In contrast, Salt of the Earth is not a story about one particular antagonist, but a society, a situation, a struggle. This is why the fact that most actors in this movie are not famous, professional, or white does not hurt the outcome. In fact, since the story is not about one person, but a situation, the message of the film more powerful and socially conscious compare to Kazan’s film. Schulberg’s scenario plays safe when it comes to the role of women. Eddie is the typical passive female character who lacks decisiveness.
However, considering the social norms at the time, it would not be fair to be too harsh on Kazan’s film. On the other hand, Salt of the Earth must be praised for its true and brave depiction of women and their almost equal role in the movie. Esperanza is confident, active and bold (she speaks her mind at the union conference and even hits the sheriff with her shoe in one scene), in contrast to Eddie’s submissive role in Kazan’s film. In Waterfront, we only see the relationship among workers in one or two scenes in the entire movie – for example, where Pop
Doyle gives his dead son’s overcoat to one of the workers who were wearing a rag coat.

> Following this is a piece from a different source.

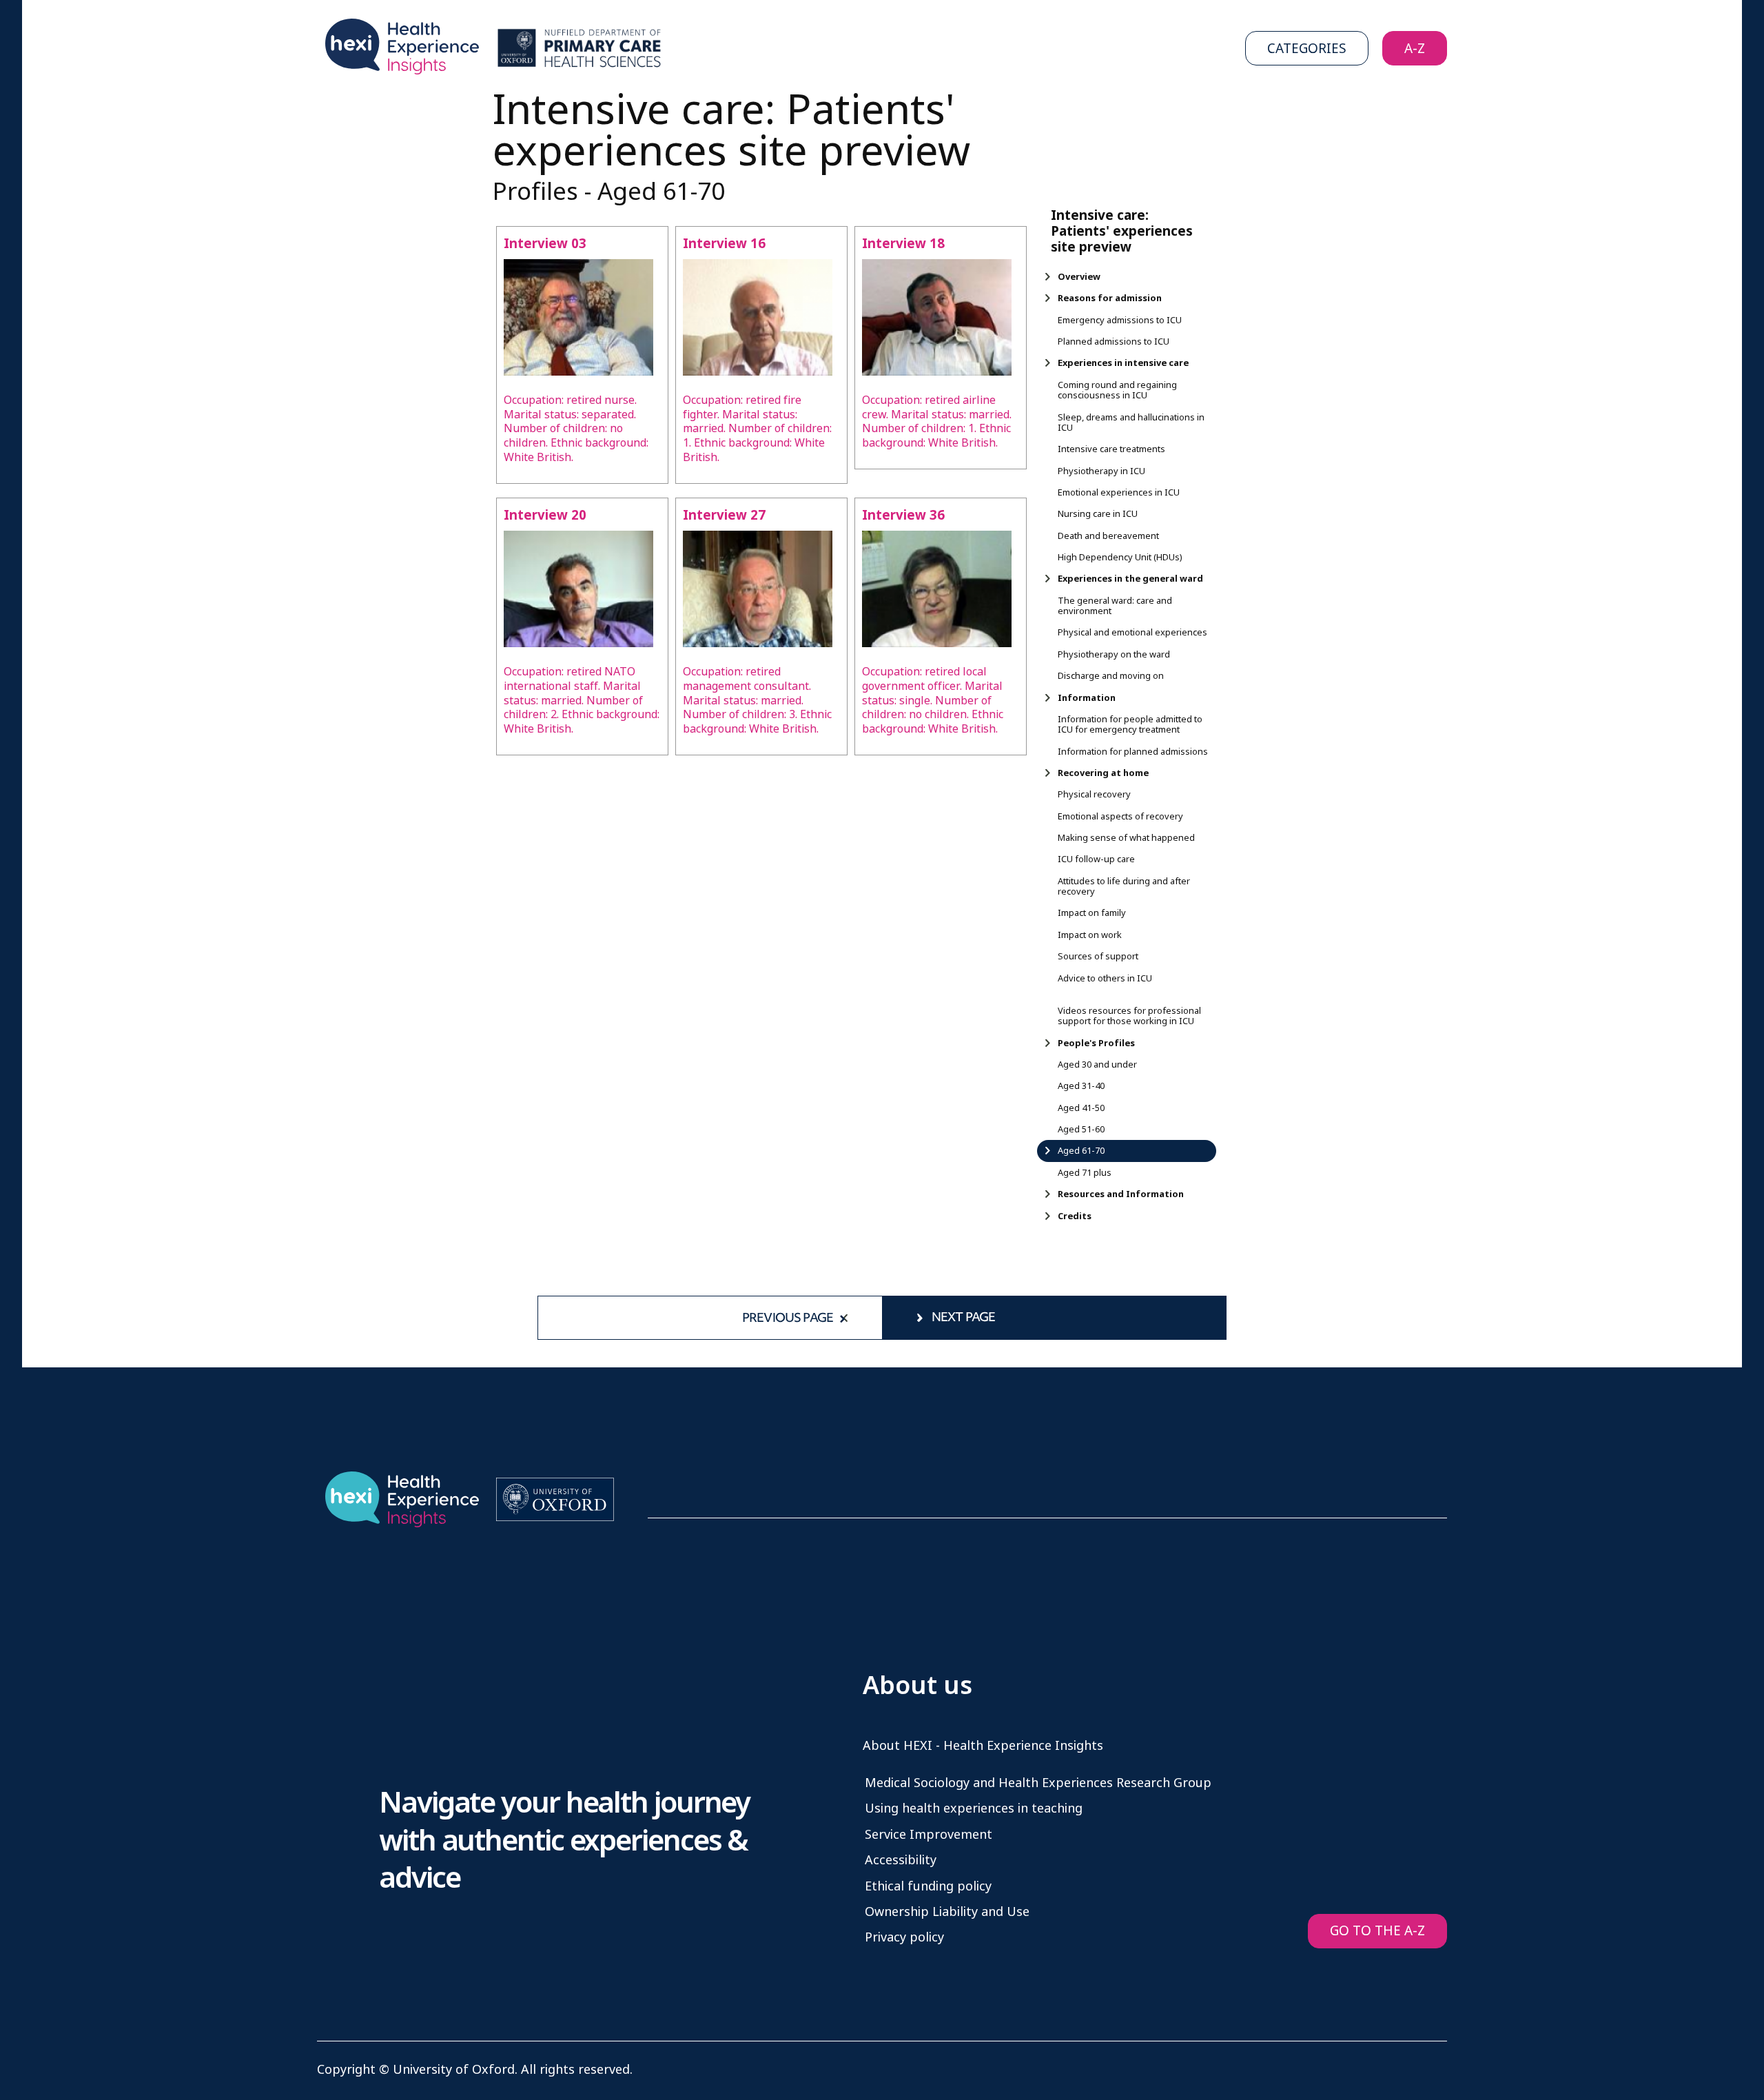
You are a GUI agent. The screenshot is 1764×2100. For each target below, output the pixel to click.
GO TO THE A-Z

In contrast, Salt of the Earth is all about relations between the miners and their families. Their strikes, their parties, their gatherings, their fights, their discussions all are apparent in the movie (for example the women strikers in the jail scene, or the scene where the police takes away their radio, yet the union workers do not give up and start playing guitar. It worth noting that “Perhaps Salt of the Earth …. which, whatever its limitations, anticipated both the feminist and independent film-producing movements by more than a decade (not to mention its premature concern for the Chicano), is but a crude specimen of what might have been… ” (Navasky). What the audience would learn by heart after watching On the Waterfront is neither the workers in the waterfronts of New Jersey, nor the mob who controls this system.
Instead, what comes to our mind by the name of the film is only Marlon Brando’s character, and not even his lover since she does not have an independent character in the movie and her role is defined based on the antagonist of the film, not her own actions. Johnny Friendly is also portrayed as the root of all evil and when he is gone at the end of the film, all the workers come back to work while nothing has fundamentally been changed in the union system. Kazan focuses on one corrupt person, instead of trying to find out what corrupt system had enabled that person to gain that position in the first place. omparison, Salt of the Earth ends with women resistance against the sheriff who wanted to evict Esperanza and Ramon from their home, and when the sheriff asks Ramon to silence Esperanza and the other women, he responses that “the women will not listen to the men anymore and cannot be stopped,” and their resistance forces the sheriff to leave them alone. These two endings can perfectly summarize the main agenda of each film, as well as the purpose of this paper, which was comparing and contrasting the form and the content of each film.